Fascism; Whose Verdict?


Today, the entire concept of fascism has lost all meaning for people. For some it is an epithet, useful only for cheap political name calling, for most, it is just a word, a foggy idea from the past. So it might surprise those unfamiliar with the idea that there was a time within living memory when throngs of people around the world embraced fascism as the wave of the future. “Fascism,” notes scholar Brian Anderson, “succeeded in gaining the uncoerced allegiance of ordinary men and women in a way Marxism never did." For them, fascism was a choice; a realistic and desirable alternative to the either, or tyranny of the two great systems of the modern age: democratic capitalism and revolutionary socialism. Fascism won its popularity not only as a viable and much sought after “Third Way,” but also because it challenged and defied the notions of its rival systems. As a result, it has been vilified and attacked by the proponents of both capitalism and socialism not only as irrational, reactionary and unworkable but even evil.

History is written by the victors, so it should come as no surprise that fascism’s epitaph has been authored by those who hated it and were most threatened by it.

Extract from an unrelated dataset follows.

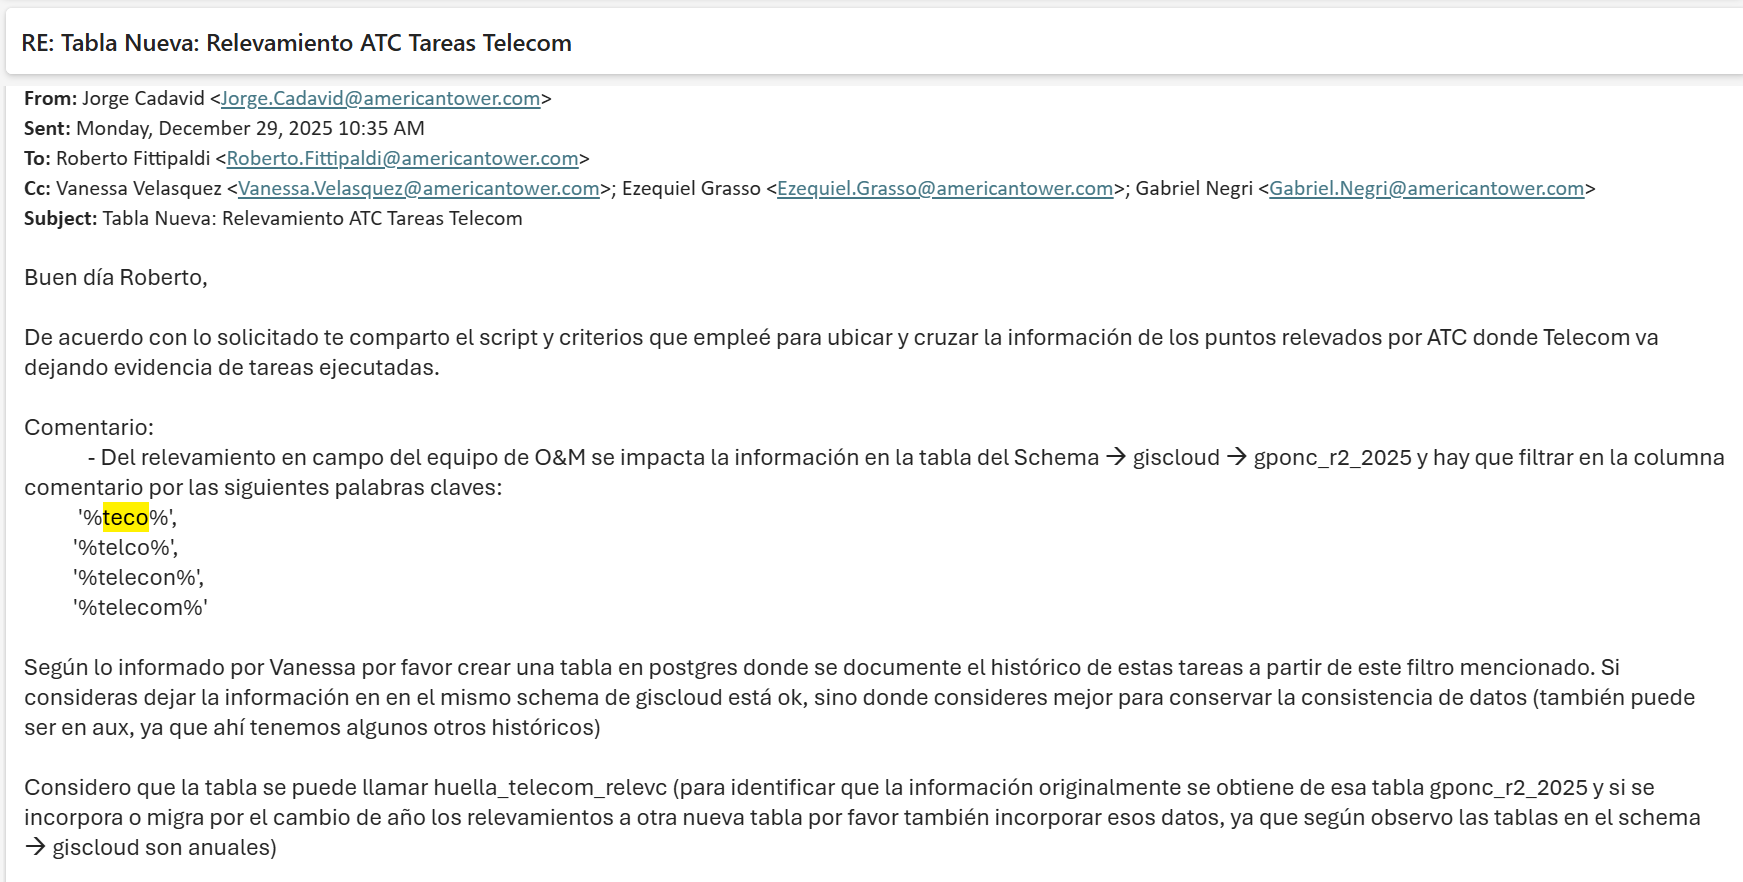
Task: Click Ezequiel.Grasso@americantower.com email link
Action: coord(944,189)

Since the end of World War II, its enemies have been so successful in hysterically demonizing the very word that merely labeling a political opponent “fascist” automatically places the accused outside the realm of legitimacy and decency.

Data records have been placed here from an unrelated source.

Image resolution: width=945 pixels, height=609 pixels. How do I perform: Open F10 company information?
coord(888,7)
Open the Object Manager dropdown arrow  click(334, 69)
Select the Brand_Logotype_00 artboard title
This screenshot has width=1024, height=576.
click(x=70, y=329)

Fascism’s opponents have managed to poison the political debate by irreversibly linking the idea to the Holocaust, ignoring that anti-Semitism has a deep tradition in Europe and elsewhere. Mass killings of Jews took place long before the concept of fascism was ever formulated and occurred in places like Czarist Russia where fascism never even had a toehold. Though anti-Semitism was a hallmark of Nazism, it played no role in fascism’s primary model, The Mussolini government that managed in Italy through the 1920s and 30s. Nor was it a feature of Francisco Franco’s fascist government in Spain that emerged in the late 1930s or other governments that were fascistic. With this in mind, equating anti-Semitism with all fascism lacks credibility.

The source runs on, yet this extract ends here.